* Source document:
^^^^^^^^^^^^^^^^
We should compare the coefficient tables of the binomial and quasi-binomial models to see what's changed.
Observe that the parameter estimates of the two models are exactly the same, but the standard errors and hence the statistical tests are different. All that's happened is that the variances of the parameter estimates in the binomial model have been multiplied by the estimate of φ, the Pearson deviance divided by the degrees of freedom.
The overdispersion parameter has been used to increase the standard errors of the parameter estimates. This in turn has decreased the z-statistics and increased the p-values making it harder to achieve statistical significance.
So, is fitting a quasi-binomial a good idea? Generally speaking I would say no.
If there is overdispersion with binomial data it means that the current binomial model is inappropriate. The binomial model might be inappropriate because we haven't found an appropriate set of predictors to describe the logit or because one or more of the assumptions of the binomial distribution have not been met. Therefore one recommendation when there is overdispersion is to include more predictors in the model if possible. Two assumptions of the binomial distribution that are commonly violated with real data are independence and the constant probability of success for all of the Bernoulli trials that comprise the individual binomial responses. One way to account for both of these violations is to fit a binomial mixed effects model. This yields a true probability model that can be estimated using maximum likelihood and thus provides an AIC for model comparison. A mixed effects binomial model will typically yield parameter estimates and standard errors that are different from those of the ordinary binomial model. I think this approach is preferable to just trying to "patch" the variance of a binomial distribution in a very ad hoc manner.
^^^^^^^^^^^^^^^^
* To be done:
[1] Please reproduce the text on quasi-binomial models word for word, from "Observe that the" to "degrees of freedom.".
[2] In the text on quasi-binomial models, what is the estimate of φ?

* Source data:
^^^^^^^^^^^^^^^^
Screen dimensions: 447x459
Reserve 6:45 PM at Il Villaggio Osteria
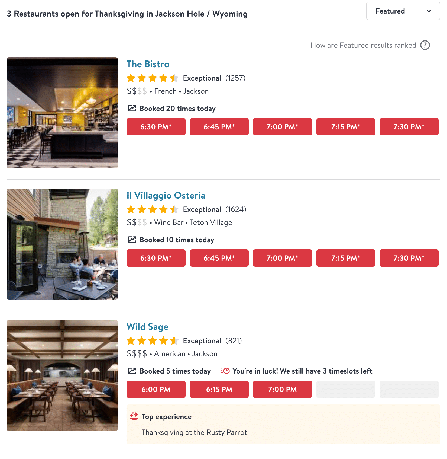(219, 258)
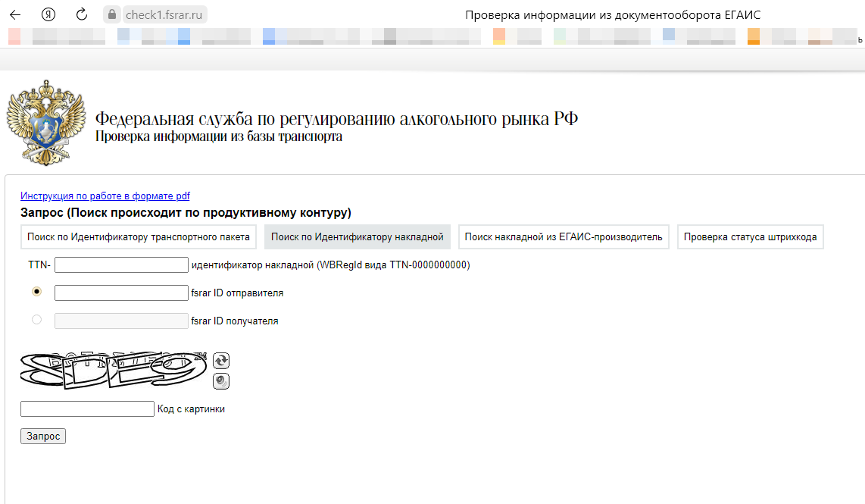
^^^^^^^^^^^^^^^^
* Results in order:
[1]
Observe that the parameter estimates of the two models are exactly the same, but the standard errors and hence the statistical tests are different. All that's happened is that the variances of the parameter estimates in the binomial model have been multiplied by the estimate of φ, the Pearson deviance divided by the degrees of freedom.

[2] The Pearson deviance divided by the degrees of freedom.